*Requirement:* The reply should consist solely of the lines from the one that holds "Aceitar! (407, 1889)" through the last line of the material, reproduced exactly; no pictures belong in it.

*Records provided:*
--- START ---

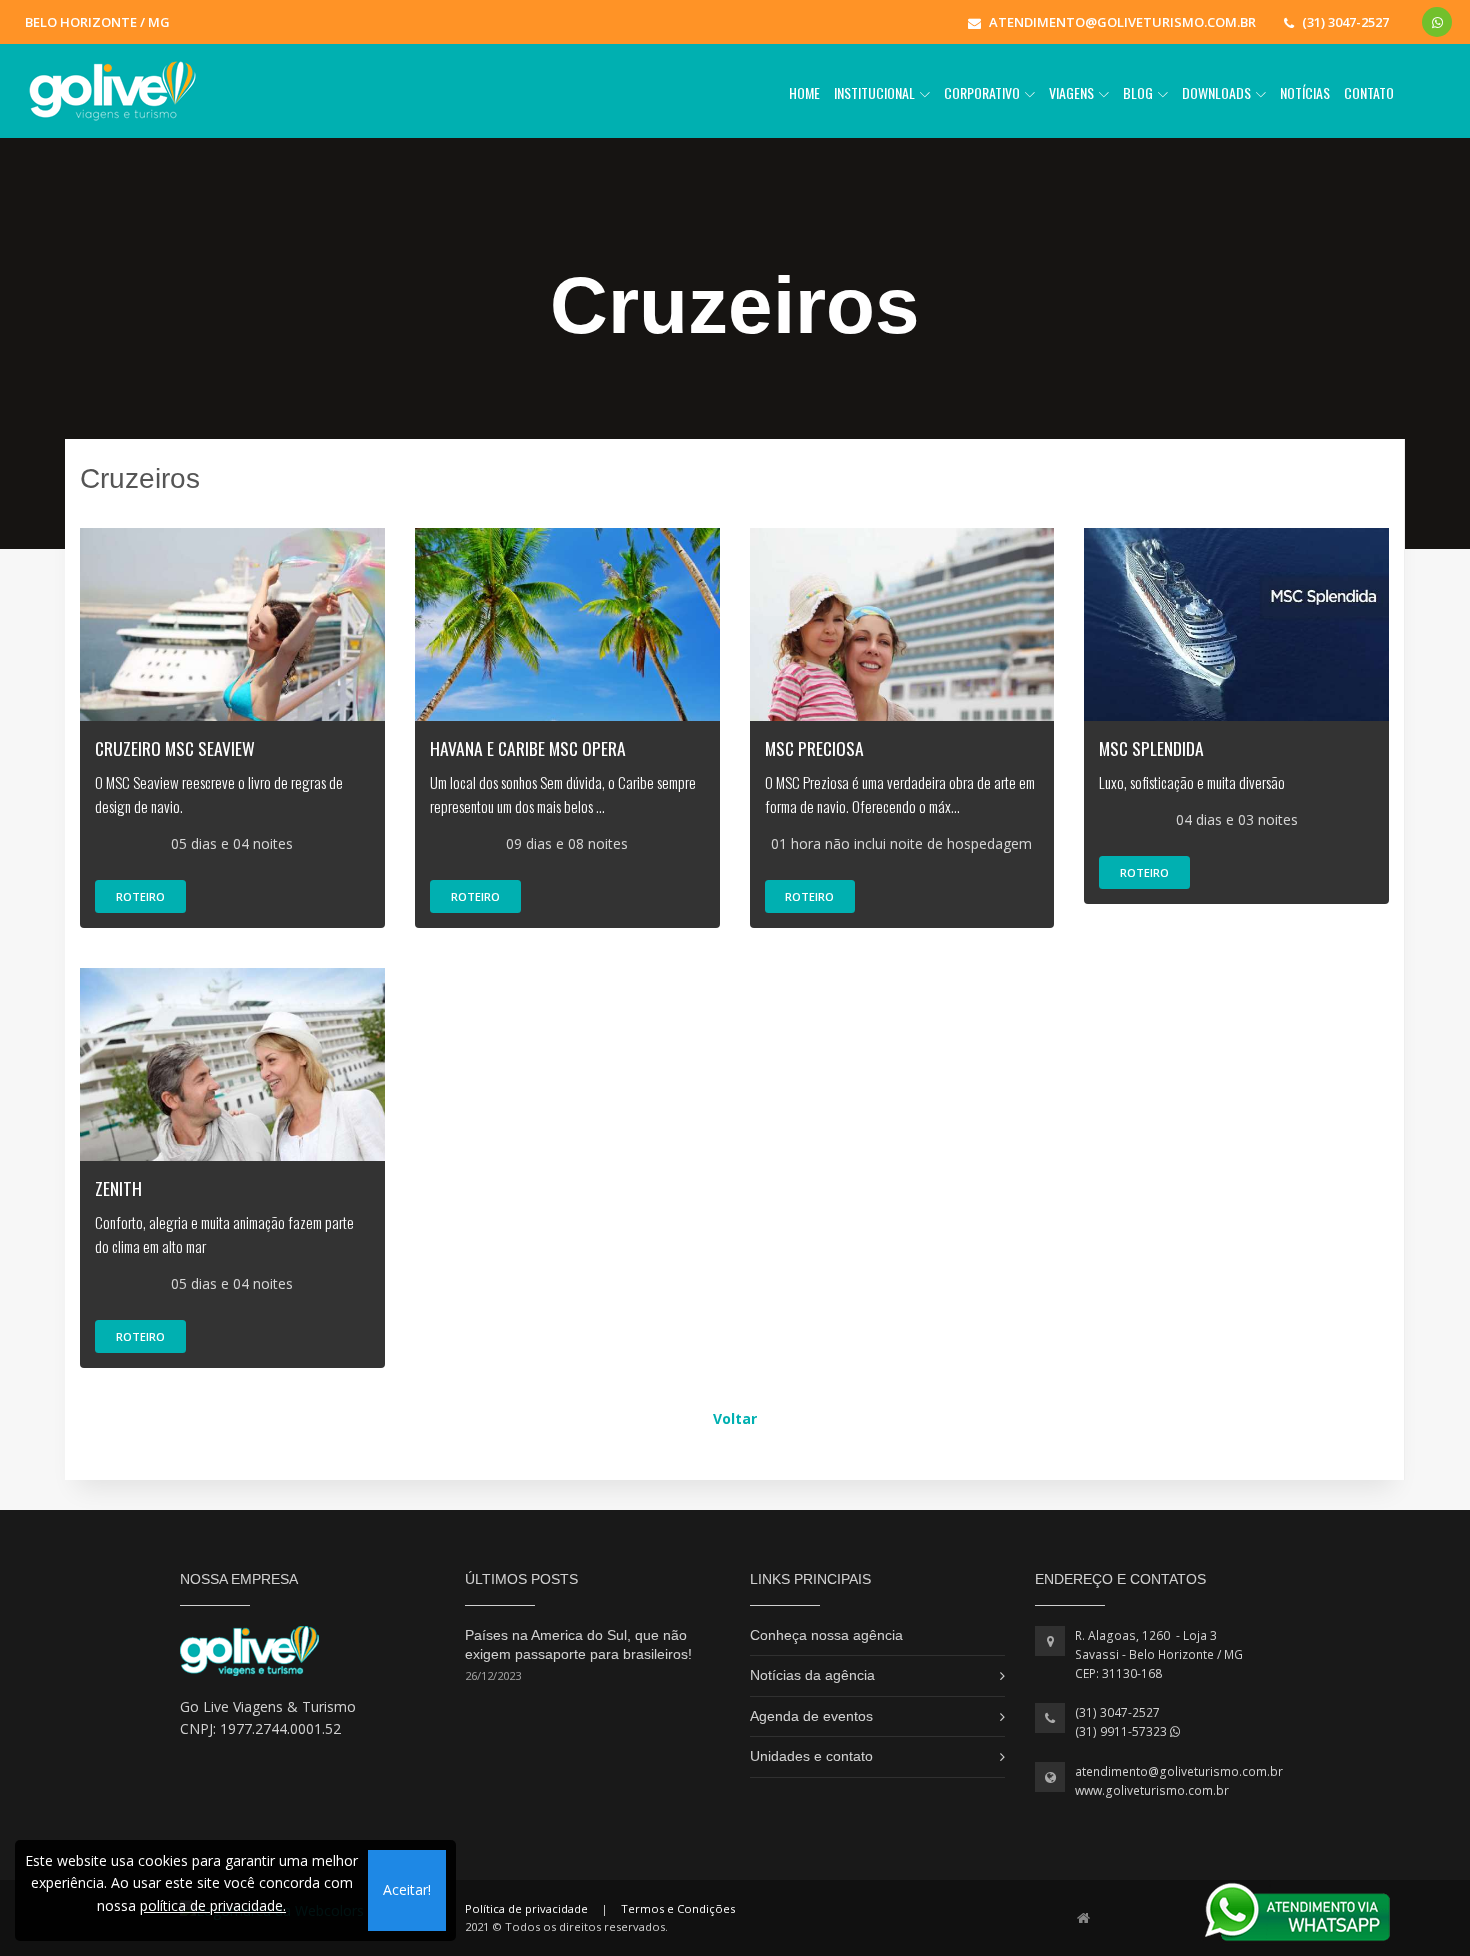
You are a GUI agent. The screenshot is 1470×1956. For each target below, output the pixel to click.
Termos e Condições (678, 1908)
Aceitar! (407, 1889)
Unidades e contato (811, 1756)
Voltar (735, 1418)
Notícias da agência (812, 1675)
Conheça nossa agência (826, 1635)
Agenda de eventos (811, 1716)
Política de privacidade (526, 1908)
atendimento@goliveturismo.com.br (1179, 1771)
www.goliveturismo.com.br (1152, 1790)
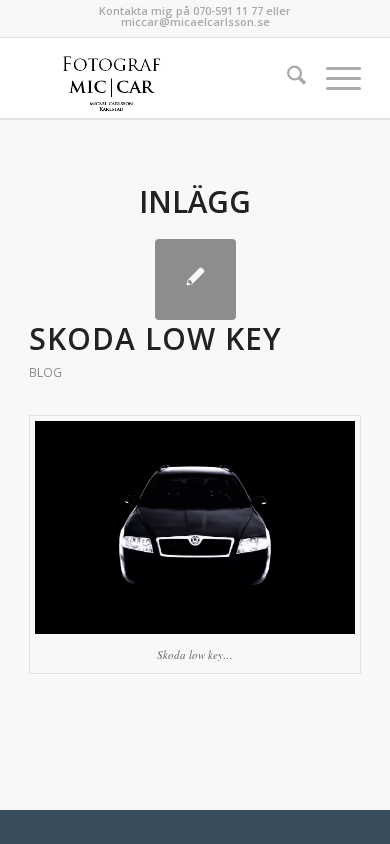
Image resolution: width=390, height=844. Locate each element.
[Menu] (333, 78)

--- END ---

*Solution to this exercise:*
Aceitar! (407, 1889)
Unidades e contato (811, 1756)
Voltar (735, 1418)
Notícias da agência (812, 1675)
Conheça nossa agência (826, 1635)
Agenda de eventos (811, 1716)
Política de privacidade (526, 1908)
atendimento@goliveturismo.com.br (1179, 1771)
www.goliveturismo.com.br (1152, 1790)
Image resolution: width=390, height=844. Locate each element.
[Menu] (333, 78)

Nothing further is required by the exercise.